Pantau - Personel Bhabinkamtibmas Polda Jawa Tengah berhasil melacak 1.387 terduga penderita Tuberkulosis dalam kurun waktu 3 hingga 10 Juni 2026 sebagai bagian dari upaya memperluas deteksi dini penyakit tersebut di tengah masyarakat.
Peran Bhabinkamtibmas dalam Deteksi Dini Tuberkulosis
Kepala Bidang Kedokteran Kesehatan Polda Jawa Tengah, Kombes Pol. Agung Hadi, menyampaikan bahwa dalam sepekan telah ditemukan sebanyak 1.387 suspect Tuberkulosis.
Hasil tersebut dinilai memberikan kontribusi nyata dalam memperluas jangkauan deteksi dini Tuberkulosis di berbagai lapisan masyarakat.
Menurut Agung Hadi, keberadaan Bhabinkamtibmas yang setiap hari berinteraksi langsung dengan warga menjadi kekuatan penting dalam mendukung program kesehatan masyarakat.

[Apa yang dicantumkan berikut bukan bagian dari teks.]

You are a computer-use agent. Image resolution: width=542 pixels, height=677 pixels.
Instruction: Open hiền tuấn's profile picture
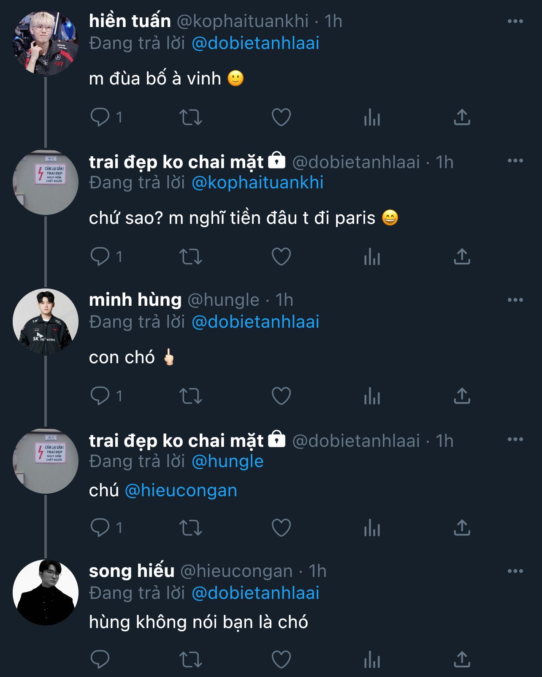pyautogui.click(x=46, y=43)
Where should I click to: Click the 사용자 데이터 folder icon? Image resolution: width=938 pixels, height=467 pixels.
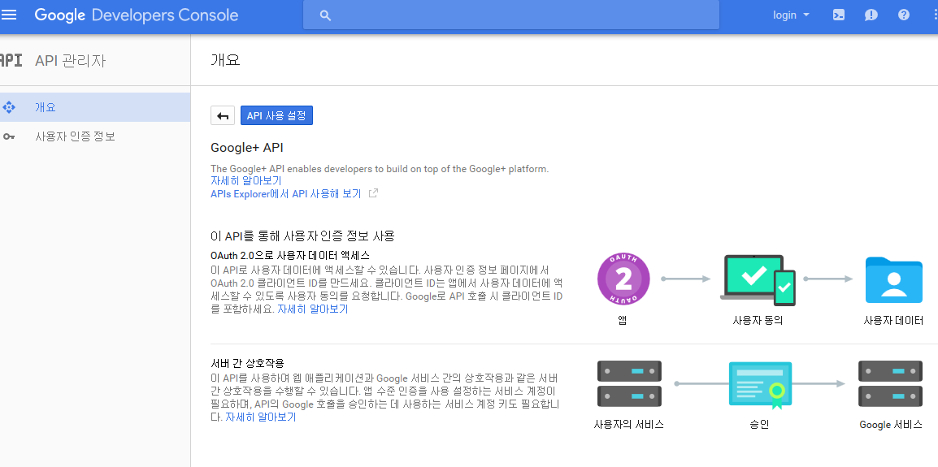tap(893, 279)
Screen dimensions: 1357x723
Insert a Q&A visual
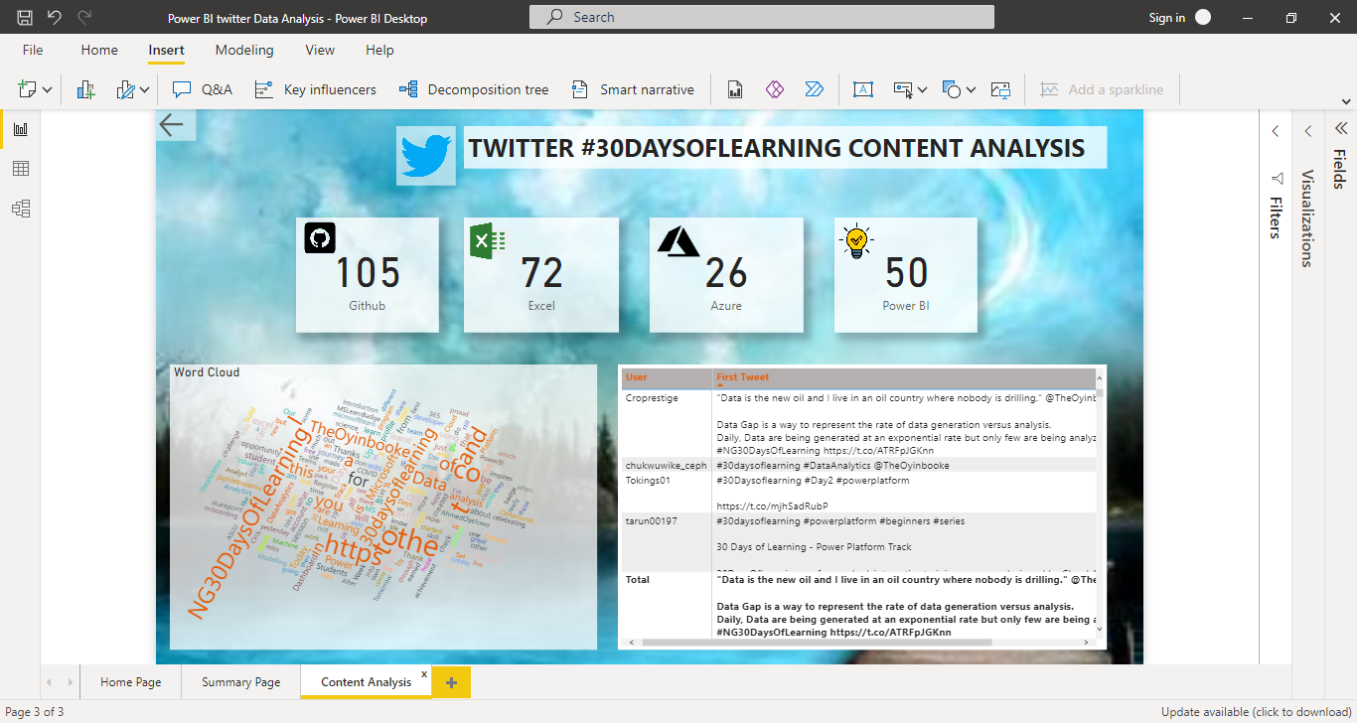tap(202, 89)
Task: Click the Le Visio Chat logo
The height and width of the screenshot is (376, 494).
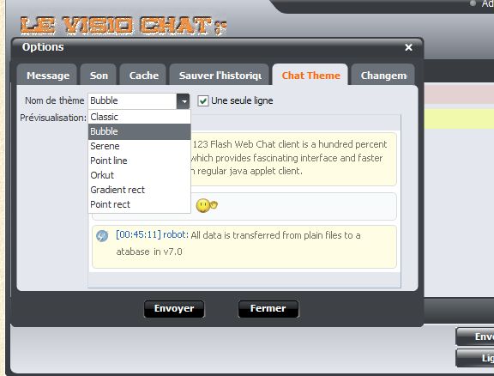Action: pyautogui.click(x=123, y=25)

Ia menegaskan, “Polda Jawa Tengah tidak hanya fokus pada penemuan kasus, tetapi juga membangun kesadaran masyarakat tentang pentingnya pemeriksaan dini, kepatuhan menjalani pengobatan, dan upaya mencegah penularan.”
Program Temukan dan Obati Sampai Sembuh Tuberkulosis
Kegiatan tersebut merupakan bagian dari program Temukan dan Obati Sampai Sembuh Tuberkulosis yang menjadi inovasi Polda Jawa Tengah.
Program itu memberdayakan Bhabinkamtibmas sebagai mitra tenaga kesehatan dalam mendukung upaya penanggulangan Tuberkulosis.
Selain melakukan pelacakan kontak erat penderita, para Bhabinkamtibmas juga memberikan edukasi kepada masyarakat mengenai Tuberkulosis.
Edukasi tersebut bertujuan agar masyarakat memahami bahwa Tuberkulosis merupakan penyakit yang dapat disembuhkan apabila ditangani secara tepat dan pengobatan dijalani hingga tuntas.
Dalam pelaksanaannya, Bhabinkamtibmas turut mendampingi pasien selama proses penanganan dan pengobatan.
Mereka juga membantu proses pelaporan yang terintegrasi dengan fasilitas kesehatan setempat.
Polda Jawa Tengah saat ini memiliki 4.666 personel yang bertugas sebagai Bhabinkamtibmas.
Melalui pelibatan Bhabinkamtibmas, Polda Jawa Tengah berupaya meningkatkan deteksi dini, memperkuat edukasi kesehatan, mendorong kepatuhan pengobatan, dan mencegah penularan Tuberkulosis di masyarakat.